10 réponses à “Végétaliser les villes pour mieux affronter les crises sanitaires et climatiques

  1. Vous nous avez pris par les sentiments et vous triomphez avec ce bel article ! Cependant, un homme de sciences ne doit pas lutter en aval pour faire valoir ses idées mais en amont. Dénoncez plutôt le passage de 6 millions à 8,5 millions d’habitants en 25 ans, et Genève de 350 mille à 500 mille durant la même période, sans compter les 150 mille pendulaires et frontaliers. Prenez positions sur ce sujet que j’évoque pour que votre réflexion soit complète sur le sujet. sommes avec vous !

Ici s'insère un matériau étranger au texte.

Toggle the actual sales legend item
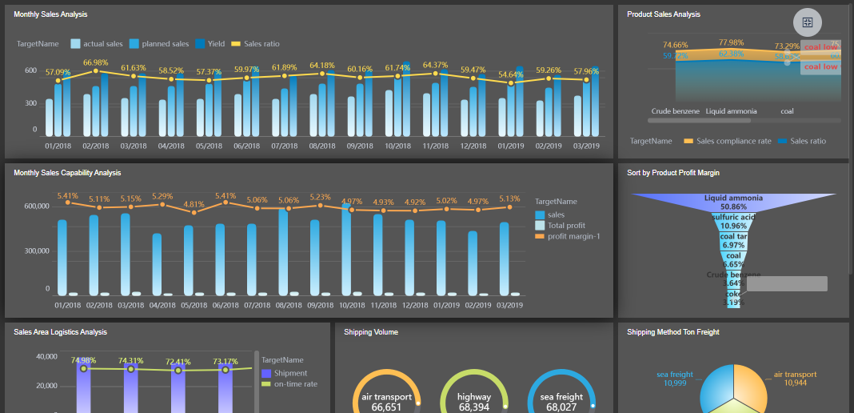pyautogui.click(x=76, y=44)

    1. Merci pour votre commentaire. Dénoncer pourquoi pas, mais que proposez-vous ? Oui comme toutes les villes du monde, Genève grandit. Au lieu de s’opposer à cette tendance, je crois qu’il est possible de construire la ville en y intégrant la nature et c’est l’objet de mon article. S’il s’agit faire valoir ses idées en amont, “l’homme de science” souhaite faire appel aux historiens. Ils vous rappelleront que les frontières et les dynamiques démographiques de notre canton sont bien relatives et qu’il est bon de s’en souvenir. Il y eut un temps où les Genevois et les Suisses en général s’expatriaient aux quatre coins du monde pour trouver du travail, un temps où la moitié des communes genevoises étaient françaises et un temps où, à quelques escalades près, Genève serait devenue savoyarde. Genève et ses alentours fonctionnent comme un écosystème indissociable depuis des siècles. Je refuse qu’on emploie les arguments écologiques pour justifier la discrimination.

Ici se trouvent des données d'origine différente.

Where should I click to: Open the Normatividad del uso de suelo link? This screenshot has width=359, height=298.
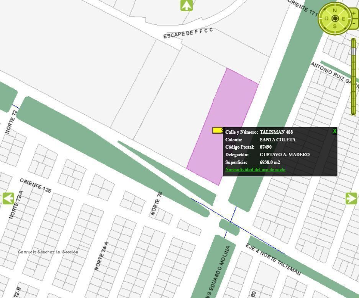click(255, 170)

      1. Merci pour votre réponse. Genève a le potentiel de s’étendre davantage en accueillant plus de population, et ça serait tant mieux. Le problème est dans la concentration qui étouffe la ville et la nature, chère à nos cœurs. Il faut admettre qu’un canton urbain ne peut pas continuer à densifier et en même temps empêcher les constructions dans les périphéries. De plus, la concentration pousse les prix dans l’immobilier à la hausse, ce qui empêche les genevois de rester chez eux et de devoir habiter sur Vaud et en France voisine. Si les 100’000.- genevois qui ont trouvé refuge sur Vaud habitaient encore à Genève ils payeraient leurs impôts à Genève pour éteindre les déficits budgétaires et ils provoqueraient moins de pollution (allers-retours quotidiens). Je voulais dénoncer par mon premier commentaire le manque de planification et la politique d’un seul homme qui a interdit quasiment les constructions à Genève dans les année 80 et 90

  2. Cher Monsieur, cher collègue, c’est effevtivement un magnifique plaidoyer que vous développez, très convaincant, je le partage avec enthousiasme.

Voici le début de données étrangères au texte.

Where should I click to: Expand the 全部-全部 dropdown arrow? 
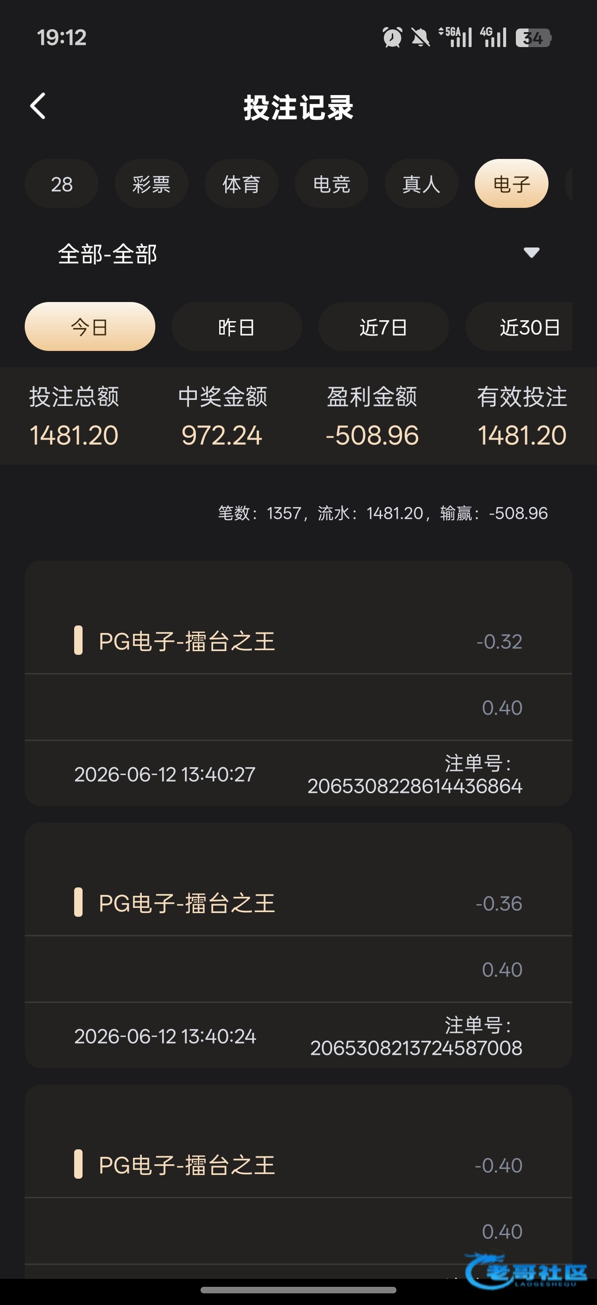pyautogui.click(x=531, y=252)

    Monsieur le Député, aujourd’hui ou un jour prochain, le Grand Conseil de Genève va débattre de projets ferroviaires. Deux projets d’avenir s’opposent. Les chantiers de l’un d’eux, appelé “la boucle de l’aéroport”, coûtant environ un milliard, dégageront environ 250’000 tonnes de CO2. Ceux de l’autre projet, coûtant environ 5 milliards, en dégageraient le quintuple. Les plantes ont bien sûr besoin de CO2, mais pas d’autant!

    Je compte sur vous!

      1. Merci pour votre commentaire. Les chantiers d’infrastructure ferroviaires produisent du CO2 en effet, au même titre que la construction d’autoroutes. A l’utilisation, le train émet beaucoup moins que la voiture. Mais ce n’est pas l’objet de mon article et je préférerais ouvrir un débat sur la végétalisation des villes.

    1. Cher Monsieur, je vous remercie pour votre commentaire et votre enthousiasme pour la végétalisation des villes ! Je prends note des informations sur la boucle ferroviaire. En matière d’infrastructures ferroviaires, il ne s’agit pas selon moi d’opposer une option A et une option A, mais de les réaliser les deux ! Mais débattons plutôt ici de végétalisation des villes si vous le voulez bien.

  3. Votre article est très encourageant et fort bien documenté. Les organes décisionnels des villes seront ils capables de comprendre les enjeux ? Pour mémoire, se rappeler que dans les écoles d’architecture a longtemps prévalu l’idée que la ville et la campagne sont des entités distinctes et ne doivent donc pas être mélangées. J’espère que les tenants de cette théorie absurde ont enfin quitté les sphères décisionnelles et ont été remplacés par des personnes intelligentes et inspirées, entre autres, par les travaux de chercheurs incontestés tels que F. Hallé et Ernst Zürcher.